- _EXERCISE TASK_
Reproduce the data below verbatim, from its first line through the line containing "tap(51, 305)".

═════ STORED RECORDS ═════

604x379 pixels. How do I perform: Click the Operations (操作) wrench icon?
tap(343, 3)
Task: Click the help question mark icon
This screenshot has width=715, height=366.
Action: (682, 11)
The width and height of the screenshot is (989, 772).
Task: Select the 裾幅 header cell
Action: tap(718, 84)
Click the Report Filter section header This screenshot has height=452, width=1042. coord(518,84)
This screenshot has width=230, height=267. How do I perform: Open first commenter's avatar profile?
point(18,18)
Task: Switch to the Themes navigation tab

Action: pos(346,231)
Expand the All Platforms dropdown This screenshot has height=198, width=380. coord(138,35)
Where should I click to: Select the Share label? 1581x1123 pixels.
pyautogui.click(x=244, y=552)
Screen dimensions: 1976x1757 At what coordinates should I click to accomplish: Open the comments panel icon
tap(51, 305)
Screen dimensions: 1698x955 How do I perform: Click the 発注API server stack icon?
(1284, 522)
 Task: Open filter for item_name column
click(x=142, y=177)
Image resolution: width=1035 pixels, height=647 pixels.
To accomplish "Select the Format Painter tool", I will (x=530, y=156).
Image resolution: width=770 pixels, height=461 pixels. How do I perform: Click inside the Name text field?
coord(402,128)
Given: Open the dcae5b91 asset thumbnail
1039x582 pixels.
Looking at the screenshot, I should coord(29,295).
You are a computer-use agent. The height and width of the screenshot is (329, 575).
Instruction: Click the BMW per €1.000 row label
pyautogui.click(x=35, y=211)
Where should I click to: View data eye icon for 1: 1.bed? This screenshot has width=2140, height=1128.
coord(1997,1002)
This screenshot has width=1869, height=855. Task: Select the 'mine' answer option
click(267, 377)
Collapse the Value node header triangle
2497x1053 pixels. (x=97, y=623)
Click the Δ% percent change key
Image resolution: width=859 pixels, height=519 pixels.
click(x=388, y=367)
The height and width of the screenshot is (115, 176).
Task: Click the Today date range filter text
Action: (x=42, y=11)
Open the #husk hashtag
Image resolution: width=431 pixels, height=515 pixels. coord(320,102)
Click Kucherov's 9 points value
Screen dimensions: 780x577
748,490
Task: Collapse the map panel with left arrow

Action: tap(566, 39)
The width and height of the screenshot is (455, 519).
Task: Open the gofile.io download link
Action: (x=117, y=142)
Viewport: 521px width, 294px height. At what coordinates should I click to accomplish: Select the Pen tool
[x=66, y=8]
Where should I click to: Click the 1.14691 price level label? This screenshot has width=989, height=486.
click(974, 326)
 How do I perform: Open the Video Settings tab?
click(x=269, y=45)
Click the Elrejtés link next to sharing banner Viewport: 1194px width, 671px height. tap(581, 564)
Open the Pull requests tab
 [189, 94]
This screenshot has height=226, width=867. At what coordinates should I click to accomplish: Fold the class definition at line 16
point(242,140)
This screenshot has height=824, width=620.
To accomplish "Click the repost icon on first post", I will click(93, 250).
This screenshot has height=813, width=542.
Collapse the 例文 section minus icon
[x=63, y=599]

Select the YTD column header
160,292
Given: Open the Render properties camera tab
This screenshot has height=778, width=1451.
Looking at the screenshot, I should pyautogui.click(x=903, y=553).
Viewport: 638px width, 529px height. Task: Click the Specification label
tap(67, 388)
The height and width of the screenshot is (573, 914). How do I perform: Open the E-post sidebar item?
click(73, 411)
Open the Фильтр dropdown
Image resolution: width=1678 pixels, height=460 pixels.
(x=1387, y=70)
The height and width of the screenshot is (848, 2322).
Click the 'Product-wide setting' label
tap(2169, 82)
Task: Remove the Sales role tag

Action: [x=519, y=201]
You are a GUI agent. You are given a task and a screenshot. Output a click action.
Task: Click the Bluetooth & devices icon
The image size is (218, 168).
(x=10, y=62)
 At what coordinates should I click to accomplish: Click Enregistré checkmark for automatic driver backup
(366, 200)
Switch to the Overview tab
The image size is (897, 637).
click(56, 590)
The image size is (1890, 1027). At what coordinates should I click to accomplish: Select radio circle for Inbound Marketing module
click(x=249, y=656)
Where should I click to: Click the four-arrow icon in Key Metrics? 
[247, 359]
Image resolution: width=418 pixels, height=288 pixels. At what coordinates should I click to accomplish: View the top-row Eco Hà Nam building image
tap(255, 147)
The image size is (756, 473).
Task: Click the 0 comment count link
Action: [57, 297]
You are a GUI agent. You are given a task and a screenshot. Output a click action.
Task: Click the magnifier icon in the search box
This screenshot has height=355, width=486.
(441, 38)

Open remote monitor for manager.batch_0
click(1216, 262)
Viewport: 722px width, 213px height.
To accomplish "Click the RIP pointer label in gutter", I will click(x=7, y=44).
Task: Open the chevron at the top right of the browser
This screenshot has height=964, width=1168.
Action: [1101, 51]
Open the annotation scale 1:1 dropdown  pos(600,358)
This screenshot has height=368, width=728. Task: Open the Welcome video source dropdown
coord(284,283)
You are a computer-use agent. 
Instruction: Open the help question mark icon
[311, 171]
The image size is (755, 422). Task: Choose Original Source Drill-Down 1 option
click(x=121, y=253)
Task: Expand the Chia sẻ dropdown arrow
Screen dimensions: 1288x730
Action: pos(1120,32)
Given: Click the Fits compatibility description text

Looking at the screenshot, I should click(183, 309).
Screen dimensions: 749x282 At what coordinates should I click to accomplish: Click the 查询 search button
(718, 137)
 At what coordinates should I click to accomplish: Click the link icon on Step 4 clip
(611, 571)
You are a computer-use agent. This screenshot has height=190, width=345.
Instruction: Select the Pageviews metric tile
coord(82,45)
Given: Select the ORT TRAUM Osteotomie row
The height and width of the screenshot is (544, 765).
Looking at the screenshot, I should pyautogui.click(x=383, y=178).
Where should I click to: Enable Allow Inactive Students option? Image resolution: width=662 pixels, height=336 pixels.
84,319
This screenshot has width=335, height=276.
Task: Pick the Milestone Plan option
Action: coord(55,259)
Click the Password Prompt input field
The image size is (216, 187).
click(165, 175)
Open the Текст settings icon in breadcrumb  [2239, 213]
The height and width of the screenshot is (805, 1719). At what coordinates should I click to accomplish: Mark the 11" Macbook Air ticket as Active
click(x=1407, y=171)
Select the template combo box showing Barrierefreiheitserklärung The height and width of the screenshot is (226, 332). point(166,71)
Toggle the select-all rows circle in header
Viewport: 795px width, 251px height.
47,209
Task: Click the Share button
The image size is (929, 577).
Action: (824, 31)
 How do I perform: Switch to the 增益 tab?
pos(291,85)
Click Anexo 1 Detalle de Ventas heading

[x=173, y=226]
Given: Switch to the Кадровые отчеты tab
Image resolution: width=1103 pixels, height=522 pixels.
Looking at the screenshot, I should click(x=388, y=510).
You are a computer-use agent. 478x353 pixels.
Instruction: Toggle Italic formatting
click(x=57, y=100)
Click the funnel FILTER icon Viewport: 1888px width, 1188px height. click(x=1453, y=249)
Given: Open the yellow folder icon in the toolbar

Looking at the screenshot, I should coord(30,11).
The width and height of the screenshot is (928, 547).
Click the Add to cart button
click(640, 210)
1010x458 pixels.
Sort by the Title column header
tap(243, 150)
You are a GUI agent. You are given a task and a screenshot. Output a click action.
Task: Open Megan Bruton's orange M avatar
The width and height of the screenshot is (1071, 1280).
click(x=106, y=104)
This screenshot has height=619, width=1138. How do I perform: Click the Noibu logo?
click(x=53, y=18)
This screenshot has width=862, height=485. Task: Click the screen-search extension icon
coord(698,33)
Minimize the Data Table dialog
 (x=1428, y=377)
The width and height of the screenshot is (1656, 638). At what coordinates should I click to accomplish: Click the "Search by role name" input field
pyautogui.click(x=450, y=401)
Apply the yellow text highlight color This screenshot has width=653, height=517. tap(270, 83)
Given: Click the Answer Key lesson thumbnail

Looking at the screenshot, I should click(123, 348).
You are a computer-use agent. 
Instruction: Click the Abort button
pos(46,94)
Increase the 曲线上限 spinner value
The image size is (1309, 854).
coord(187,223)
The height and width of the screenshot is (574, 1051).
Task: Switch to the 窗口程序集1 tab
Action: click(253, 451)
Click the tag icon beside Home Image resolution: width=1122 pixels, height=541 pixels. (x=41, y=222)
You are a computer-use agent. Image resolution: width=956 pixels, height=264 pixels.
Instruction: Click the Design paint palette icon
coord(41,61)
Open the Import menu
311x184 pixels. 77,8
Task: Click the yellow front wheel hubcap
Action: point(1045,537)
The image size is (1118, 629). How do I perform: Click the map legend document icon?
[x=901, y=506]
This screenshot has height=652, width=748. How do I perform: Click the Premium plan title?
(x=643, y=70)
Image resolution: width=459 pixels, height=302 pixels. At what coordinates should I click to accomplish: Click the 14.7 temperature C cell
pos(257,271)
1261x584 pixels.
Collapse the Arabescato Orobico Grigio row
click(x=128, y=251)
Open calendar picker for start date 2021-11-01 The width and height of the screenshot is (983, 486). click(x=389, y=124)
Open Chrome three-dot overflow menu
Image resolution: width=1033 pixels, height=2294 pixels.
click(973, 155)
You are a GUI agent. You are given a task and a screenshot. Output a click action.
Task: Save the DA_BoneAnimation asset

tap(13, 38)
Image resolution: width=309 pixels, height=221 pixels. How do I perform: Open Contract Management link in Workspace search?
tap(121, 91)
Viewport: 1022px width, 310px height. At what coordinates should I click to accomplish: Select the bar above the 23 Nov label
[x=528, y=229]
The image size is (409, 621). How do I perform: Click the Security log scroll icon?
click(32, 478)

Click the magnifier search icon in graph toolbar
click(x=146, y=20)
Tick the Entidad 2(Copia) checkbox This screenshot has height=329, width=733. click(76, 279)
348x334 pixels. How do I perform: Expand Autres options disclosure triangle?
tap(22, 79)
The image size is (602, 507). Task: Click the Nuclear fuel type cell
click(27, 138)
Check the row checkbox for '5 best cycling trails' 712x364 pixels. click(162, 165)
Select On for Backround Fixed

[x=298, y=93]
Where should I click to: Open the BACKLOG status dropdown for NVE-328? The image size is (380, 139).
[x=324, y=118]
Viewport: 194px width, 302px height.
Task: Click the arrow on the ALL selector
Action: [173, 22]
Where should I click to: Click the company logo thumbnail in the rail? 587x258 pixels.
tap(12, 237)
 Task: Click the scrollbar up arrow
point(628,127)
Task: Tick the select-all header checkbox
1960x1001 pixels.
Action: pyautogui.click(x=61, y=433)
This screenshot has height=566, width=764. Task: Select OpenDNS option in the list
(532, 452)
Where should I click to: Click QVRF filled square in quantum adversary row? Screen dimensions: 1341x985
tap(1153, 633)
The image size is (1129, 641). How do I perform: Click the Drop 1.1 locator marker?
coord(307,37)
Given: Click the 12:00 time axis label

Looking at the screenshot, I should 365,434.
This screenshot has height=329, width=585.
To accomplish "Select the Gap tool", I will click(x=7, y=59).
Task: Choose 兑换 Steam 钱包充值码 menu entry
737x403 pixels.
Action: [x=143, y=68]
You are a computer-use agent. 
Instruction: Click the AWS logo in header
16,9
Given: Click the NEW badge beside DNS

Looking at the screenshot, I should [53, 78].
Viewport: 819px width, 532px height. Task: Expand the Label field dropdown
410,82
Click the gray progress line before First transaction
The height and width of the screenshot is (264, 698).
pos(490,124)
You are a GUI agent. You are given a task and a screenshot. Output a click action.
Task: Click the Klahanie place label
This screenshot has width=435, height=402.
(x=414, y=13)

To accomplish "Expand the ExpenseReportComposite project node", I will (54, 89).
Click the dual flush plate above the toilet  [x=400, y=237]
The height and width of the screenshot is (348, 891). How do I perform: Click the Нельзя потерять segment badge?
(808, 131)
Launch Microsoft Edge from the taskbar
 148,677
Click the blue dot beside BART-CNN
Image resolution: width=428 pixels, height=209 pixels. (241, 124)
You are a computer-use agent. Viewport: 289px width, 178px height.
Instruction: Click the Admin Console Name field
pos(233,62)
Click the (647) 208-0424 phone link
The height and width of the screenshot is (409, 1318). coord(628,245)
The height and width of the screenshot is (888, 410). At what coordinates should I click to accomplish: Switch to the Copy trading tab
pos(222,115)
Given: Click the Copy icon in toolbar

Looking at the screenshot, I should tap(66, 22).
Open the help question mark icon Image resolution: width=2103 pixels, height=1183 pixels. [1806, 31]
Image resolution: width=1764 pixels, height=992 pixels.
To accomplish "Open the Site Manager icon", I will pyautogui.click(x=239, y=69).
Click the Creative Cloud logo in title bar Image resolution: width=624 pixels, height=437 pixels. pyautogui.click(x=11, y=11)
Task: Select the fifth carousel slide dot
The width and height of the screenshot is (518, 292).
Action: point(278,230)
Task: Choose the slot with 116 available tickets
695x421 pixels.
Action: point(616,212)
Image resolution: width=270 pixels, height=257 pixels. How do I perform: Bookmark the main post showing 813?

═════

- _RESULT_
604x379 pixels. How do I perform: Click the Operations (操作) wrench icon?
tap(343, 3)
Task: Click the help question mark icon
This screenshot has width=715, height=366.
Action: (682, 11)
The width and height of the screenshot is (989, 772).
Task: Select the 裾幅 header cell
Action: tap(718, 84)
Click the Report Filter section header This screenshot has height=452, width=1042. coord(518,84)
This screenshot has width=230, height=267. How do I perform: Open first commenter's avatar profile?
point(18,18)
Task: Switch to the Themes navigation tab

Action: pos(346,231)
Expand the All Platforms dropdown This screenshot has height=198, width=380. coord(138,35)
Where should I click to: Select the Share label? 1581x1123 pixels.
pyautogui.click(x=244, y=552)
Screen dimensions: 1976x1757 At what coordinates should I click to accomplish: Open the comments panel icon
tap(51, 305)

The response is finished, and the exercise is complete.